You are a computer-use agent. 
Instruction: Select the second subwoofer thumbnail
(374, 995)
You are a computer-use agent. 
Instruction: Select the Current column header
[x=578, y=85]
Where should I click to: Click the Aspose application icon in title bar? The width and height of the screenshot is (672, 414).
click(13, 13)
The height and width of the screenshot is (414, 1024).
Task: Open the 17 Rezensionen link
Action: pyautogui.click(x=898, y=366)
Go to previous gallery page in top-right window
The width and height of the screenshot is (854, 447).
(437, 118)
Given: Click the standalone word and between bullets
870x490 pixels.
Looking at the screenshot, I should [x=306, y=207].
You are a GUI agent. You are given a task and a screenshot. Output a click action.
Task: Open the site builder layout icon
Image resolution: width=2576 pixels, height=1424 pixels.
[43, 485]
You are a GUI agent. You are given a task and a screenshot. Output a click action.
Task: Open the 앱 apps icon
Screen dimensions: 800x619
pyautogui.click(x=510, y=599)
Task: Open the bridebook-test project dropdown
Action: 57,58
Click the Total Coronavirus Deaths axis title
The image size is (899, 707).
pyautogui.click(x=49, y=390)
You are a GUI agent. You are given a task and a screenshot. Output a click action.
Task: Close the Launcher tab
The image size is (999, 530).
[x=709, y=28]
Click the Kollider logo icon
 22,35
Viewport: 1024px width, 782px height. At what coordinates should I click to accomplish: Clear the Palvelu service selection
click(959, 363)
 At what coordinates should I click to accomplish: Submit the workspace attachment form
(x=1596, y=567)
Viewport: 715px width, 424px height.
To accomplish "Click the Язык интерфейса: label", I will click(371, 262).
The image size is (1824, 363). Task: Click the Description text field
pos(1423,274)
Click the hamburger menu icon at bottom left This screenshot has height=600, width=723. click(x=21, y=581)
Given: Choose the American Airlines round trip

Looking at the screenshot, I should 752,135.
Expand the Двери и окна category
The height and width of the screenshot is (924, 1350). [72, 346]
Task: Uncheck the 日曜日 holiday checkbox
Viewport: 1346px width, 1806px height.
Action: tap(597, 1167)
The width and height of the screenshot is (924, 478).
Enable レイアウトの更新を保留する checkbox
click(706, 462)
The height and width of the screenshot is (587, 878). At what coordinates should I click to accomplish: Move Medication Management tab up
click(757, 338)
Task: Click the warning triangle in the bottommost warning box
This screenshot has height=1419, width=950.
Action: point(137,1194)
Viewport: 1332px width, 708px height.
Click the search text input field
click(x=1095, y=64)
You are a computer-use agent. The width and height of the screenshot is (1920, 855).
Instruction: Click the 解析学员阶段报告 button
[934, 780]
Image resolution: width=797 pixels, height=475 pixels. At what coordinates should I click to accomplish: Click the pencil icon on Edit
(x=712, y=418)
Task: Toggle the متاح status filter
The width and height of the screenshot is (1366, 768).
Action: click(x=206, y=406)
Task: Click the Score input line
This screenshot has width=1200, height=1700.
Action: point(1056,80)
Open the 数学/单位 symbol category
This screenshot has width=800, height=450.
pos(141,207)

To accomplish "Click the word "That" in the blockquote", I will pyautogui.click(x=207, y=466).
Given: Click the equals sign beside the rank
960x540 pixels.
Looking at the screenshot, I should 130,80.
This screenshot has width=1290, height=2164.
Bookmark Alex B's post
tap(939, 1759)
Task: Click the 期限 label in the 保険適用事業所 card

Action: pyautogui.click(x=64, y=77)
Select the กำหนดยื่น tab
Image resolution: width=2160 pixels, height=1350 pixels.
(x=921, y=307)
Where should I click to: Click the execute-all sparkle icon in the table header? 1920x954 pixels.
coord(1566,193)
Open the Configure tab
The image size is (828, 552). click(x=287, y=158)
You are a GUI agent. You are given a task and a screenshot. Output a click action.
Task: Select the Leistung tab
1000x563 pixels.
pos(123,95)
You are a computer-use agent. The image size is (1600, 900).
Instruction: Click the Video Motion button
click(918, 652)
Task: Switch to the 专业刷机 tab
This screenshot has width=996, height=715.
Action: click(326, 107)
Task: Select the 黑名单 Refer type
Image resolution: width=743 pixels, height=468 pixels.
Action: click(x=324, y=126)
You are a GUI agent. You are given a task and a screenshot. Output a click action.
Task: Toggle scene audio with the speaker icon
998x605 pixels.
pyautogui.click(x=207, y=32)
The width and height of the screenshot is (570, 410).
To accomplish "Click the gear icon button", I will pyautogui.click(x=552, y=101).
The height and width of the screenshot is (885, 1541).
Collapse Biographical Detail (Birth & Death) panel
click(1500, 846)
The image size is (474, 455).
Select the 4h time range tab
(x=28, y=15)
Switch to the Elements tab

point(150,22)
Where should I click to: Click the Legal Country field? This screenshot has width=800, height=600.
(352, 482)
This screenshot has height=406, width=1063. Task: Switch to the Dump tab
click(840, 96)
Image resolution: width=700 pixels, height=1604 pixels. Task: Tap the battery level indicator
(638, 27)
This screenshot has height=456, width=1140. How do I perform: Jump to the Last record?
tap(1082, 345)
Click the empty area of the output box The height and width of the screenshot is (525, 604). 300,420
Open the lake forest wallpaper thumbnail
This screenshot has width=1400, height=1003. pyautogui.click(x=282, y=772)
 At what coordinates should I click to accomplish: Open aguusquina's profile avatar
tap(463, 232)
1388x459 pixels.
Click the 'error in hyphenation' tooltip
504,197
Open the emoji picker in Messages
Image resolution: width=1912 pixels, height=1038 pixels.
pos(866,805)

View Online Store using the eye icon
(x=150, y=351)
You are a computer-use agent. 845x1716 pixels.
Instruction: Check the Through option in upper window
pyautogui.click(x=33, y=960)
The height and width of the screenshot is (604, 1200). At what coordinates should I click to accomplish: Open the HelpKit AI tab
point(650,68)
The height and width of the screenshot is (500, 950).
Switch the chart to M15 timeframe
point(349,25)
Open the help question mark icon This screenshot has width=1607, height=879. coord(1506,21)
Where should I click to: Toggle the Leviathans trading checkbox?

######

> **TASK TO COMPLETE**: Write out all the records above again, exactly as they stand.

> **RESULT**:
You are a computer-use agent. 
Instruction: Select the second subwoofer thumbnail
(374, 995)
You are a computer-use agent. 
Instruction: Select the Current column header
[x=578, y=85]
Where should I click to: Click the Aspose application icon in title bar? The width and height of the screenshot is (672, 414).
click(13, 13)
The height and width of the screenshot is (414, 1024).
Task: Open the 17 Rezensionen link
Action: pyautogui.click(x=898, y=366)
Go to previous gallery page in top-right window
The width and height of the screenshot is (854, 447).
(437, 118)
Given: Click the standalone word and between bullets
870x490 pixels.
Looking at the screenshot, I should [x=306, y=207].
You are a GUI agent. You are given a task and a screenshot. Output a click action.
Task: Open the site builder layout icon
Image resolution: width=2576 pixels, height=1424 pixels.
[43, 485]
You are a GUI agent. You are given a task and a screenshot. Output a click action.
Task: Open the 앱 apps icon
Screen dimensions: 800x619
pyautogui.click(x=510, y=599)
Task: Open the bridebook-test project dropdown
Action: 57,58
Click the Total Coronavirus Deaths axis title
The image size is (899, 707).
pyautogui.click(x=49, y=390)
You are a GUI agent. You are given a task and a screenshot. Output a click action.
Task: Close the Launcher tab
The image size is (999, 530).
[x=709, y=28]
Click the Kollider logo icon
 22,35
Viewport: 1024px width, 782px height. At what coordinates should I click to accomplish: Clear the Palvelu service selection
click(959, 363)
 At what coordinates should I click to accomplish: Submit the workspace attachment form
(x=1596, y=567)
Viewport: 715px width, 424px height.
To accomplish "Click the Язык интерфейса: label", I will click(371, 262).
The image size is (1824, 363). Task: Click the Description text field
pos(1423,274)
Click the hamburger menu icon at bottom left This screenshot has height=600, width=723. click(x=21, y=581)
Given: Choose the American Airlines round trip

Looking at the screenshot, I should 752,135.
Expand the Двери и окна category
The height and width of the screenshot is (924, 1350). [72, 346]
Task: Uncheck the 日曜日 holiday checkbox
Viewport: 1346px width, 1806px height.
Action: tap(597, 1167)
The width and height of the screenshot is (924, 478).
Enable レイアウトの更新を保留する checkbox
click(706, 462)
The height and width of the screenshot is (587, 878). At what coordinates should I click to accomplish: Move Medication Management tab up
click(757, 338)
Task: Click the warning triangle in the bottommost warning box
This screenshot has height=1419, width=950.
Action: point(137,1194)
Viewport: 1332px width, 708px height.
Click the search text input field
click(x=1095, y=64)
You are a computer-use agent. The width and height of the screenshot is (1920, 855).
Instruction: Click the 解析学员阶段报告 button
[934, 780]
Image resolution: width=797 pixels, height=475 pixels. At what coordinates should I click to accomplish: Click the pencil icon on Edit
(x=712, y=418)
Task: Toggle the متاح status filter
The width and height of the screenshot is (1366, 768).
Action: click(x=206, y=406)
Task: Click the Score input line
This screenshot has width=1200, height=1700.
Action: point(1056,80)
Open the 数学/单位 symbol category
This screenshot has width=800, height=450.
pos(141,207)

To accomplish "Click the word "That" in the blockquote", I will pyautogui.click(x=207, y=466).
Given: Click the equals sign beside the rank
960x540 pixels.
Looking at the screenshot, I should 130,80.
This screenshot has width=1290, height=2164.
Bookmark Alex B's post
tap(939, 1759)
Task: Click the 期限 label in the 保険適用事業所 card

Action: pyautogui.click(x=64, y=77)
Select the กำหนดยื่น tab
Image resolution: width=2160 pixels, height=1350 pixels.
(x=921, y=307)
Where should I click to: Click the execute-all sparkle icon in the table header? 1920x954 pixels.
coord(1566,193)
Open the Configure tab
The image size is (828, 552). click(x=287, y=158)
You are a GUI agent. You are given a task and a screenshot. Output a click action.
Task: Select the Leistung tab
1000x563 pixels.
pos(123,95)
You are a computer-use agent. The image size is (1600, 900).
Instruction: Click the Video Motion button
click(918, 652)
Task: Switch to the 专业刷机 tab
This screenshot has width=996, height=715.
Action: click(326, 107)
Task: Select the 黑名单 Refer type
Image resolution: width=743 pixels, height=468 pixels.
Action: click(x=324, y=126)
You are a GUI agent. You are given a task and a screenshot. Output a click action.
Task: Toggle scene audio with the speaker icon
998x605 pixels.
pyautogui.click(x=207, y=32)
The width and height of the screenshot is (570, 410).
To accomplish "Click the gear icon button", I will pyautogui.click(x=552, y=101).
The height and width of the screenshot is (885, 1541).
Collapse Biographical Detail (Birth & Death) panel
click(1500, 846)
The image size is (474, 455).
Select the 4h time range tab
(x=28, y=15)
Switch to the Elements tab

point(150,22)
Where should I click to: Click the Legal Country field? This screenshot has width=800, height=600.
(352, 482)
This screenshot has height=406, width=1063. Task: Switch to the Dump tab
click(840, 96)
Image resolution: width=700 pixels, height=1604 pixels. Task: Tap the battery level indicator
(638, 27)
This screenshot has height=456, width=1140. How do I perform: Jump to the Last record?
tap(1082, 345)
Click the empty area of the output box The height and width of the screenshot is (525, 604). 300,420
Open the lake forest wallpaper thumbnail
This screenshot has width=1400, height=1003. pyautogui.click(x=282, y=772)
 At what coordinates should I click to accomplish: Open aguusquina's profile avatar
tap(463, 232)
1388x459 pixels.
Click the 'error in hyphenation' tooltip
504,197
Open the emoji picker in Messages
Image resolution: width=1912 pixels, height=1038 pixels.
pos(866,805)

View Online Store using the eye icon
(x=150, y=351)
You are a computer-use agent. 845x1716 pixels.
Instruction: Check the Through option in upper window
pyautogui.click(x=33, y=960)
The height and width of the screenshot is (604, 1200). At what coordinates should I click to accomplish: Open the HelpKit AI tab
point(650,68)
The height and width of the screenshot is (500, 950).
Switch the chart to M15 timeframe
point(349,25)
Open the help question mark icon This screenshot has width=1607, height=879. coord(1506,21)
Where should I click to: Toggle the Leviathans trading checkbox?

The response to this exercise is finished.